● **WORK REQUEST**:
Copy the records below exactly, starting at the line that contains "You are a computer-use" and ending at the line that contains "The width and"; leave out any pictures.

● **RECORDS SUPPLIED**:
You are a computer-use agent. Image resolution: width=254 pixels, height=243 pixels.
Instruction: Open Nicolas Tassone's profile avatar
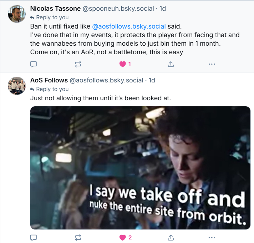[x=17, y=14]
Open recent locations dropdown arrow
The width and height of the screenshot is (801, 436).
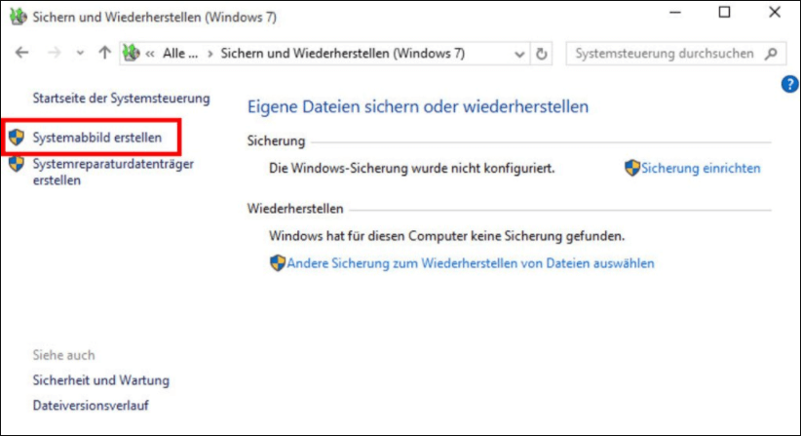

--

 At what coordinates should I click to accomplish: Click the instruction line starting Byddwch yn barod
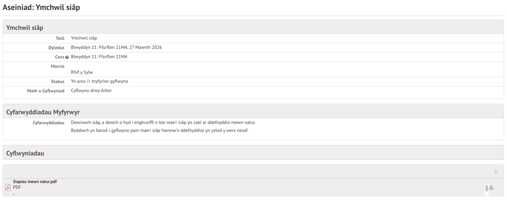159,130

● **OUTPUT OF THE TASK**:
You are a computer-use agent. Image resolution: width=254 pixels, height=243 pixels.
Instruction: Open Nicolas Tassone's profile avatar
[x=17, y=14]
Open recent locations dropdown arrow
The width and height of the screenshot is (801, 436).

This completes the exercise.